The Cabal is responding to the Davis Cup call. Colette Lewis writes:
If a Davis Cup tie is played between two (formerly) tennis-loving nations, and there is no coverage of it, does it exist?
I’m guessing the zone tie between victorious Germany in South Africa, which came down to the final match, was a riveting tennis event. I was in Germany this past week, and I can report that interest in this tie and tennis in general there is, as they say, null. Every German I spoke with about tennis said the same thing—it hasn’t mattered in Germany since Becker and Graf retired. The newspapers carry pages and pages of Formula I and soccer and Nordic skiing (!) and perhaps one sentence about Davis Cup tennis. I ransacked five or six German weekend papers just to try to get a Friday score from U.S. vs. Croatia, to no avail.

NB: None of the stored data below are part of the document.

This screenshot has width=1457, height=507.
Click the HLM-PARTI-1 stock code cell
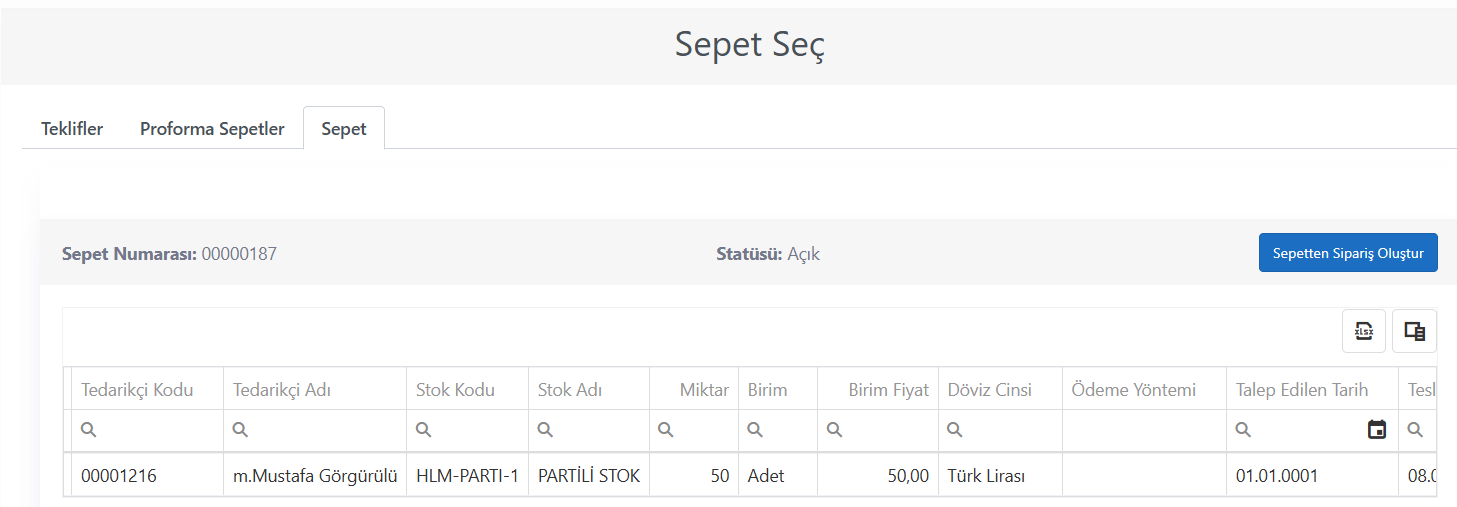[468, 476]
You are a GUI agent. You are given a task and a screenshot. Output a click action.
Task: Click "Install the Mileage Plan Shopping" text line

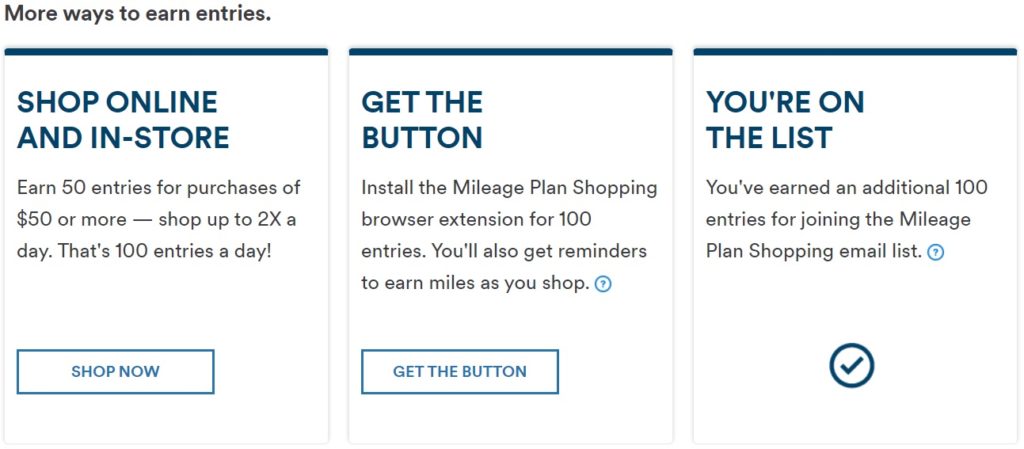509,187
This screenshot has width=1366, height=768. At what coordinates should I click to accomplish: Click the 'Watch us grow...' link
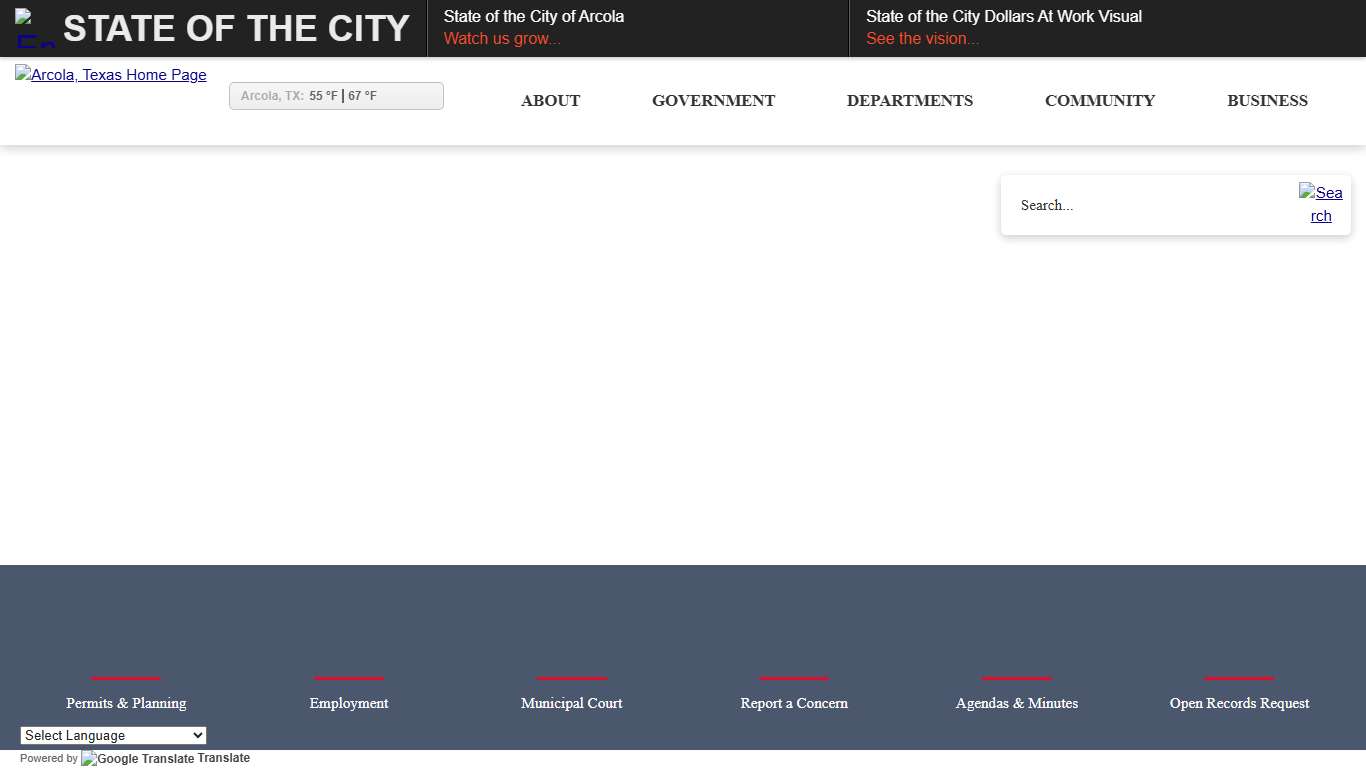(501, 38)
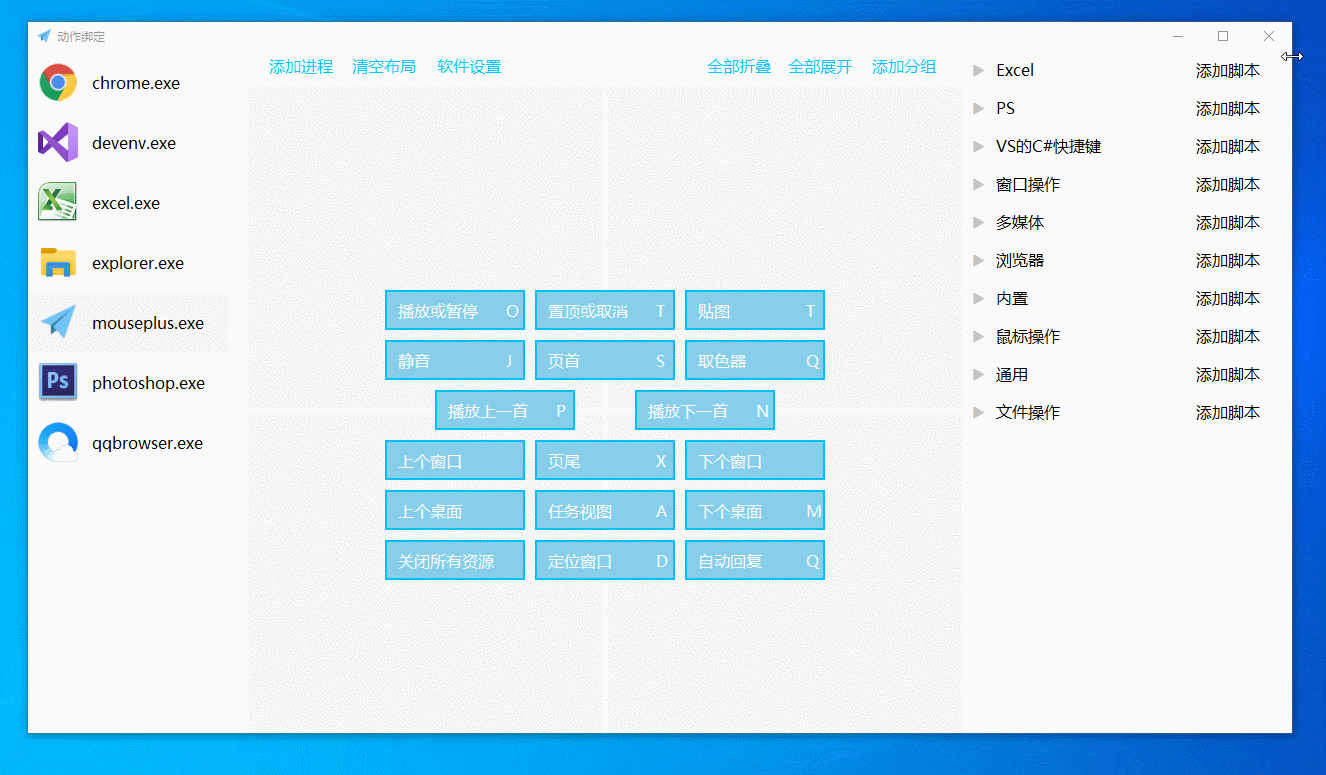Click 添加进程 to add a process

[x=300, y=66]
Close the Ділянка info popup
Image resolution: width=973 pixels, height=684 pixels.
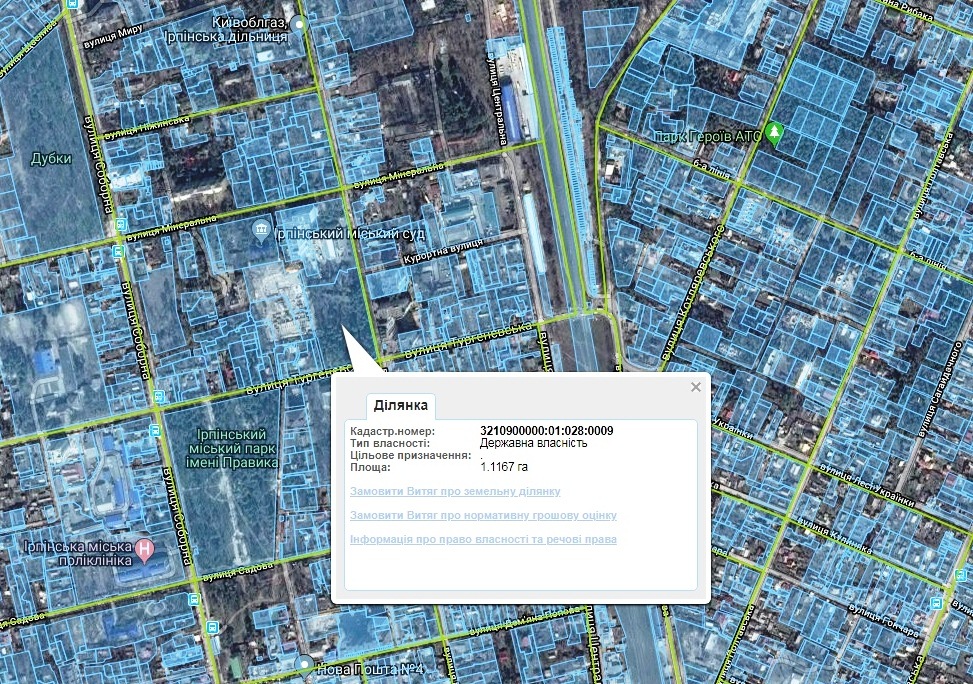coord(696,387)
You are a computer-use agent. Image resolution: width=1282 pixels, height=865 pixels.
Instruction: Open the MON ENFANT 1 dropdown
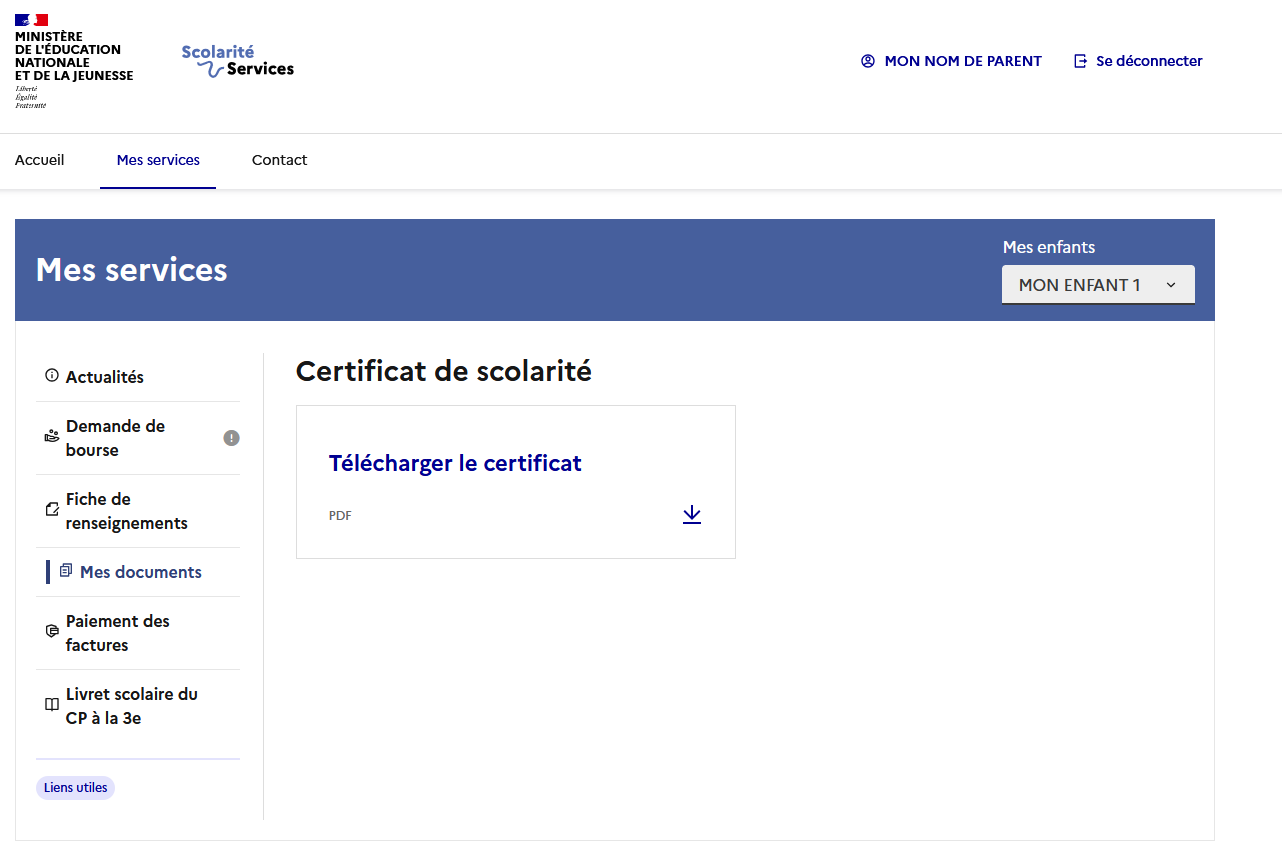1097,285
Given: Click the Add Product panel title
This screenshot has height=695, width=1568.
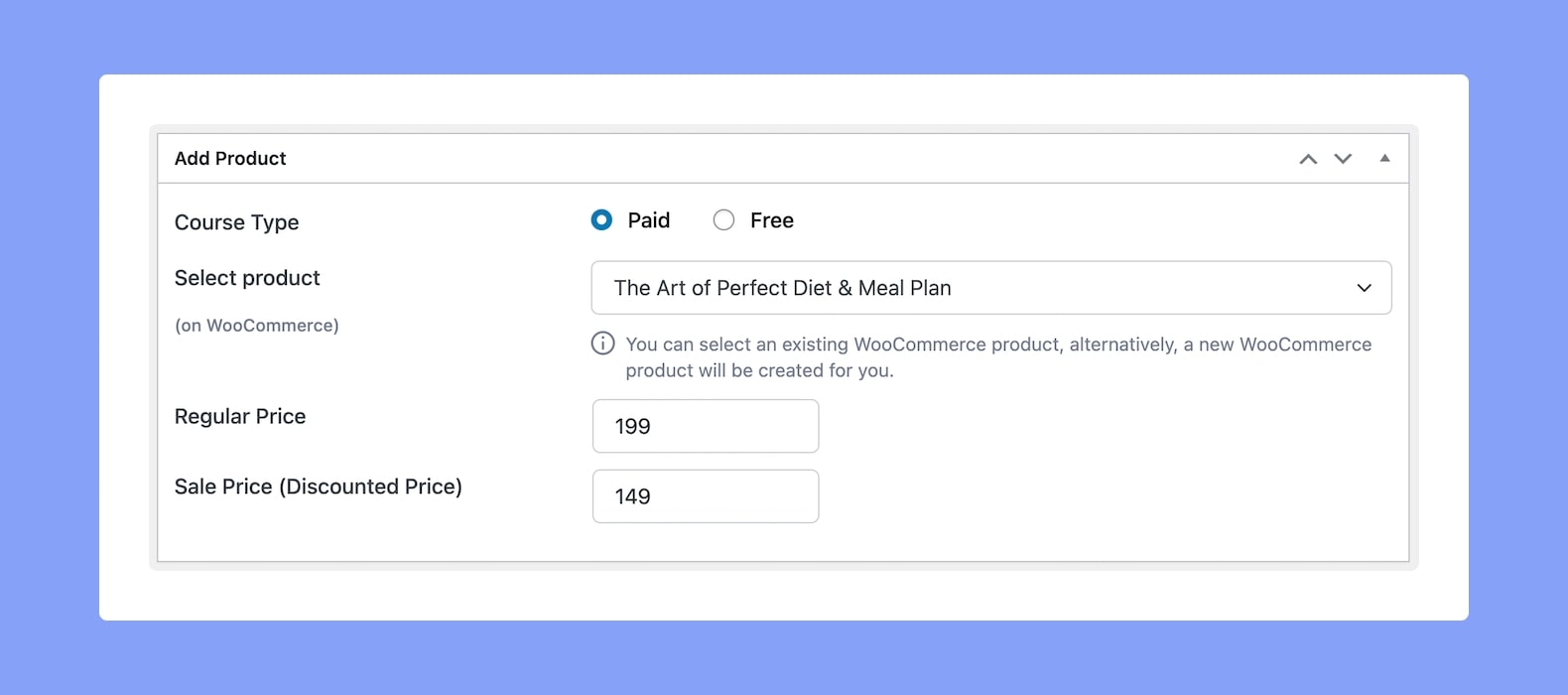Looking at the screenshot, I should click(230, 159).

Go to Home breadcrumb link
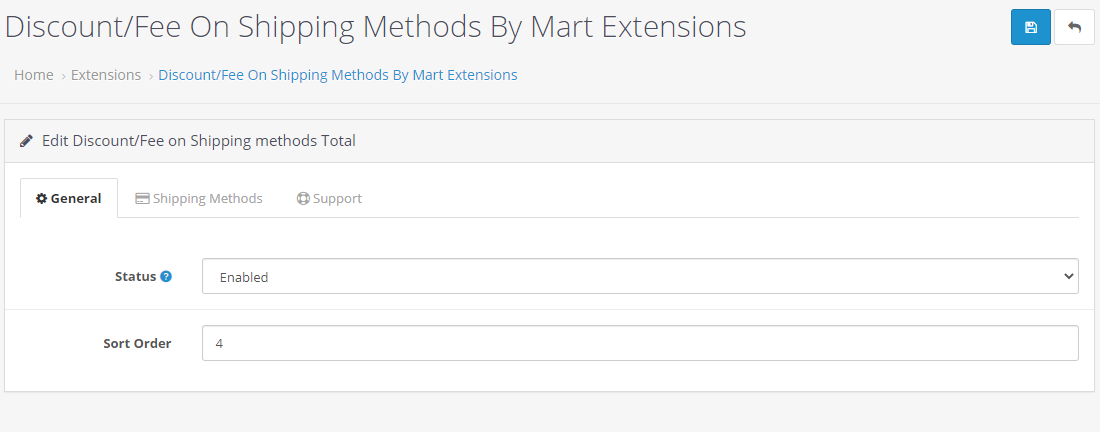[34, 75]
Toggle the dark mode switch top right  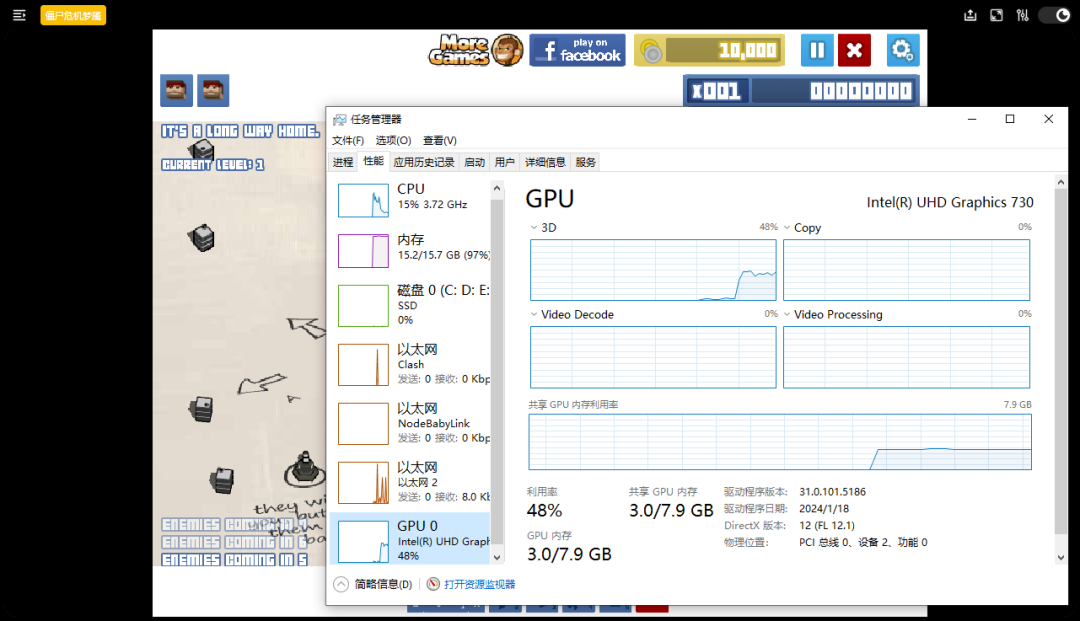pos(1053,15)
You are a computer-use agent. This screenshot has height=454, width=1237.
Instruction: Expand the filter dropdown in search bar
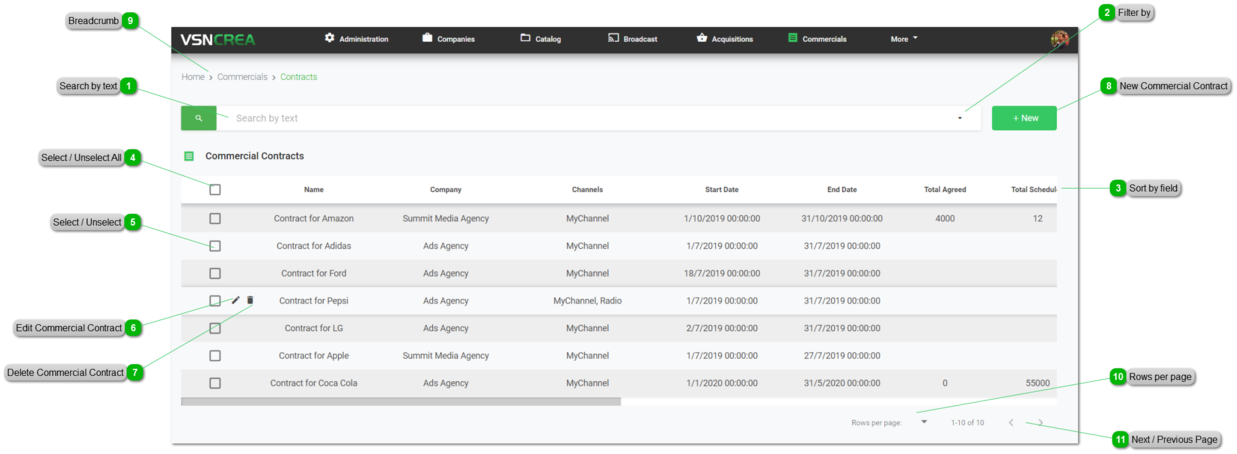959,118
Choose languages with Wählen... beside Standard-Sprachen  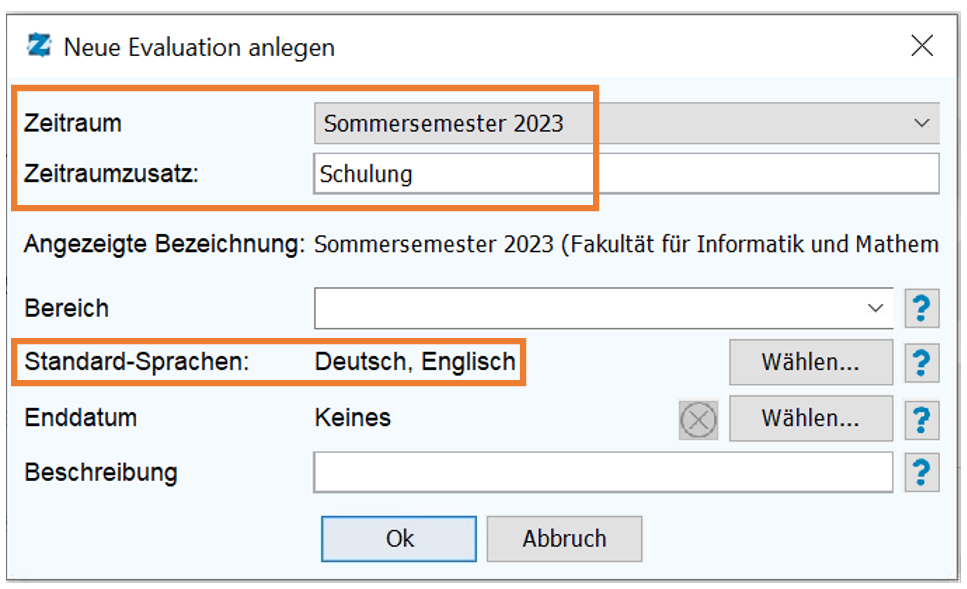(x=810, y=362)
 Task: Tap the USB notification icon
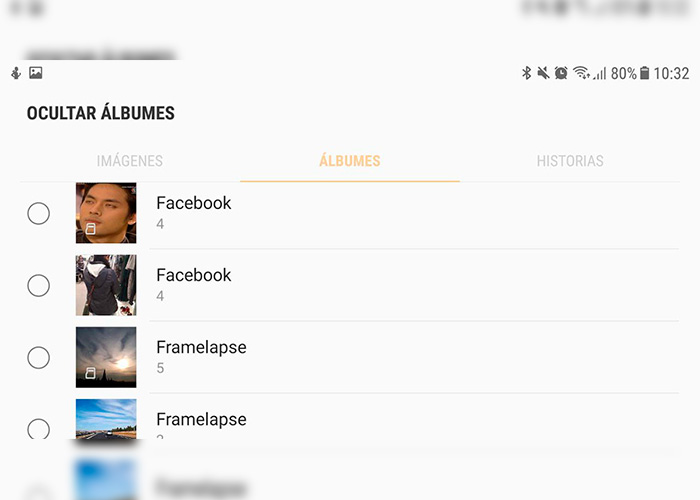(x=16, y=73)
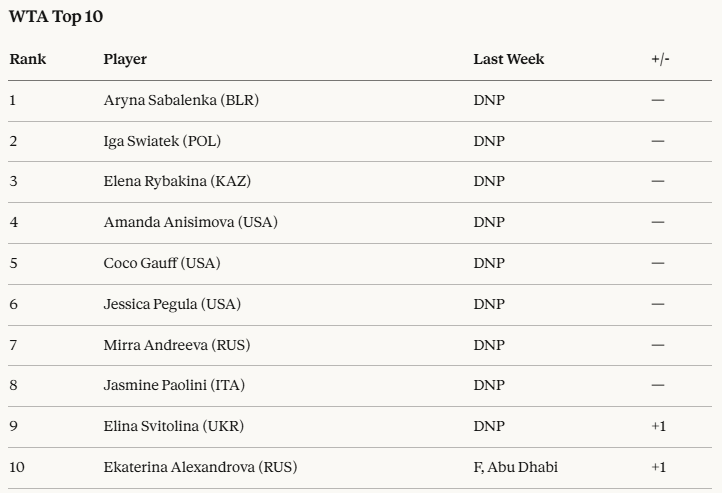This screenshot has height=493, width=722.
Task: Click the Last Week column header
Action: (x=508, y=59)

The British players complain regularly about the lack of interest in tennis in that country except during The Fortnight. The coverage of the Great Britain vs. Israel tie was a virtual deluge compared to that in Germany. I’ve always been critical of the hand-wringing that goes on in so many formerly dominant tennis nations when they don’t have a Grand Slam finalist contender. I now realize it’s a good thing. At least they care. There is no such angst in Germany. They have Michael Schumacher, and apparently that’s enough.